Additionally we were informed in 2004 that AVI would be allocated $5 million in government funding for the 2005 fiscal year for work on two viral disease research projects. These funds have yet to be received and are not reflected in our financial statement.

We are modifying our financial guidance for the full 2005 year. We expect cash burn for the year to be a little less than originally estimated, in the range of 23 to $25 million.

With that overview, I'd like now to turn the call over to Alan Timmins.

Thanks, Mark, and let me add my welcome to those of you joining us this morning on the call and on the Internet. I'm pleased to report that our antisense technology continues to receive favorable attention from the medical community. This is evidenced by the many presentations at recent conferences based on NeuGene studies conducted by AVI and by our various collaborators including scientists, institutions, government agencies, and large pharmaceutical companies.

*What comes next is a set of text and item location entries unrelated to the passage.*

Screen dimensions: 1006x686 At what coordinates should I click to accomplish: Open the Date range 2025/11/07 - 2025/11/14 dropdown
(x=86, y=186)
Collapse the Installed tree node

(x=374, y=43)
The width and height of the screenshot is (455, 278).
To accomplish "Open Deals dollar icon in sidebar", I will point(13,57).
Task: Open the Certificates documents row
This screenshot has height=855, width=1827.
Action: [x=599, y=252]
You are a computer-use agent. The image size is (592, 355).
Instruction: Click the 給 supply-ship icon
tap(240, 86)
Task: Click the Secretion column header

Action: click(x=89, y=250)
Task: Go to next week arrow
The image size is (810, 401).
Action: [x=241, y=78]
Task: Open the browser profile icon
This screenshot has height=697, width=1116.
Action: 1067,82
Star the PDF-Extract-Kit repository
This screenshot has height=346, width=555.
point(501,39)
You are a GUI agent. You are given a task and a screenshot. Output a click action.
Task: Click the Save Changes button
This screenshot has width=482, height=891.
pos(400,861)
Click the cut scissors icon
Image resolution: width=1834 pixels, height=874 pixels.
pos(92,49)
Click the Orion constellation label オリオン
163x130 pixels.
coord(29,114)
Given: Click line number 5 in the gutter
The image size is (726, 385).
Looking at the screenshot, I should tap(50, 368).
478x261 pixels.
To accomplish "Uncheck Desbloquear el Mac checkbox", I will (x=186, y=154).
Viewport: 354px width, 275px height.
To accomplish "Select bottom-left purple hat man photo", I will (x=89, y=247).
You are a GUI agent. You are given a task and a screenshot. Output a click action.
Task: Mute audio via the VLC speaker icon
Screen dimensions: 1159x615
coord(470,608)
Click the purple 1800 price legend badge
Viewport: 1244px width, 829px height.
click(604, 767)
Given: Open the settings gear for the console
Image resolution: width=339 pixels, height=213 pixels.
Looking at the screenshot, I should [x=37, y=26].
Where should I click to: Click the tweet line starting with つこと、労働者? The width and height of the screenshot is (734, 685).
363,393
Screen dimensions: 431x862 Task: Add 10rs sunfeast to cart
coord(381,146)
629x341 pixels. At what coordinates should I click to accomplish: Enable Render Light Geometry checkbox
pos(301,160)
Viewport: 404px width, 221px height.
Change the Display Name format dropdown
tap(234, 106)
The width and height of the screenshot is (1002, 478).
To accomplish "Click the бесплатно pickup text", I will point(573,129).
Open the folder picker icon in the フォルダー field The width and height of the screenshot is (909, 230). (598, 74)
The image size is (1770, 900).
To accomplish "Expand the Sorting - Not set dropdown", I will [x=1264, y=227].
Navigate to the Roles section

I would like to briefly describe several of these that serve as an example of the broad range of applications for which our technology is being studied. They represent just a few of our many collaboration arrangements. In early June, results from two preclinical cancer studies were presented at the annual meeting of the Endocrine Society. The first study, which was sponsored in part by the National Cancer Institute, demonstrates the ability of our NeuGene antisense technology to down regulate the androgen receptor which plays a pivotal role in the growth and proliferation of prostate cancer.

The other preclinical study in ovarian cancer conducted in collaboration with scientists at Oregon State University builds on our previous experience targeting the XIAP gene. This gene has been found to protect cancer cells from the effects of radiation. Our NeuGene negated the radiation resistance brought on by the XIAP gene, thereby giving the cancer cells enhanced susceptibility to radiation therapy. Radiation therapy plays an important role in the management of a majority of cancers and resistance to radiotherapy can be a significant treatment hurdle.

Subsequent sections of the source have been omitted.